Deep News搜索引擎简介

该文档源文件为.tex格式，由pandoc转换而来。

{#搜索引擎体系结构 width="0.5\linewidth"}

通常，搜索引擎体系结构由四个部分构成，分别是数据抓取子系统、内容索引子系统、链接结构分析子系统、内容检索子系统。 Deep News也不例外，下面我将演示搜索引擎的使用，并分别介绍这几个子系统的设计、实现和调用。

系统环境

系统:Windows10

编程语言: Python3.6

Python模块: math operator datetime configparser time os xml

sqlite3(数据库)

jieba(中文分词)

flask(web框架)

requests(HTTP库)

newspaper(新闻处理)

pyinstaller(py打包exe)

本项目已将内容检索子系统打包成exe文件，可以在没有Python环境的系统下直接运行。其他子系统均需要以上Python模块，可以运行../deep-news/env.py一键安装环境。

本项目中唯一的配置文件是../deep-news/config.ini，配置文件的解析由configparser模块完成。

Deep News使用说明

运行../deep-news/main.exe(其实是快捷方式，本体是../deep-news/web/main.exe)

{#main.exe后台运行截图 width="0.7\linewidth"}

按照命令行提示，接下来打开浏览器，输入127.0.0.1:5000 进入搜索引擎主界面。

{#Deep News 初始界面 width="0.6\linewidth"}

在搜索栏输入想要搜索的内容，点击"Search"进行检索。Deep-News提供三种检索方式，可以在搜索栏下方点击"相关度"、"时间"或"热度"，再点击"Ok",修改检索方式。

{#检索页面示例1 width="0.8\linewidth"}

页面底部可以自由跳页查看全部检索结果。

{#检索页面示例2 width="0.5\linewidth"}

{#检索结果示例 width="0.5\linewidth"}

{#检索失败示例 width="0.7\linewidth"}

数据抓取子系统

源码 ../deep-news/code/spider.py

抓取目标：南开大学新闻网(http://news.nankai.edu.cn/)

抓取页面数量:11143

这里选择南开大学新闻网的原因是，网页的html代码相对比较规整（其实是用现有的工具可以解析），并且爬虫运行过程中并不需要登录也不用面对验证码。数据抓取子系统的思路是遍历整个网站，将新闻内容的链接加入newspool，然后访问newspool中的每个链接向其发送get请求并对返回的页面进行解析，将得到的有效信息保存在../data/news/xxx.xml文件中。（事实上，得到了一万多个xml文件后，我们甚至可以不做一个搜索引擎，转而做一个"南开大学旧闻网"。显然，这并没有什么意义）。newspool中所有的链接都爬取过后，数据抓取子系统的工作就结束了。

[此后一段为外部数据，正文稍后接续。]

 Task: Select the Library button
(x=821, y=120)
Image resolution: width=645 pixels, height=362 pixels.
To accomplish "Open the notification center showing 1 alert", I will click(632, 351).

        def get_news_pool():
            news_pool = []
            for i in range(200,243):
                temp=442-i
                target = 'http://news.nankai.edu.cn/nkyw/system/more/32000000/0002/32000000_00000'+str(temp)+'.shtml'
                req = requests.get(url = target)
                html = req.text
                bf = BeautifulSoup(html)
                texts = bf.find_all('a', class_ = 'news')
                for i in range(len(texts)):
                    url=str(texts[i])
                    start=url.find('http')
                    end=url.find('shtml')+5
                    url=url[start:end]
                    news_pool.append(url)
                time.sleep(t)               
        return(news_pool)

这是get-news-pool函数的部分代码，工作流程为循环遍历http://news.nankai.edu.cn/nkyw/system/more/下的每一个页面，向其发送get请求，将返回的html页面用beautisoup处理后得到每条新闻的url，将url加入news-pool，工作完成后函数返回的是列表news-pool

        def crawl_news(news_pool,min_body_len,doc_dir_path,doc_encoding):
            i=1
            for news in news_pool:
                article=Article(news,language='zh')
                try:
                    article.download()
                    article.parse()
                except Exception as e:
                    print("-----%s: %s-----"%(type(e), news))
                    continue
                doc=ET.Element("doc")
                ET.SubElement(doc, "id").text = "%d"%(i)
                ET.SubElement(doc, "url").text = news
                ET.SubElement(doc, "title").text = article.title
                ET.SubElement(doc, "datetime").text = str(article.publish_date)
                ET.SubElement(doc, "body").text = article.text
                tree = ET.ElementTree(doc)
                tree.write(doc_dir_path + "%d.xml"%(i), encoding = doc_encoding, xml_declaration = True)
                i += 1

crawl-news主要使用的是newspaper模块，提取出news-pool中每个url指向的新闻链接的标题、正文、时间，并连同url一起存进xml文件中。其中，Article是newspaper模块用来存储文章的对象，article.download()和article.parse()分别对该article对象进行下载和解析。实际爬取过程中可能出现异常，我们将异常情况输出至控制台并跳过该url继续执行下一条。

内容索引子系统

源码 ../deep-news/code/index.py

内容索引子系统是搜索引擎中至关重要的部分。index.py主要实现了一个index module类，构建索引的所有操作都是该类的成员函数。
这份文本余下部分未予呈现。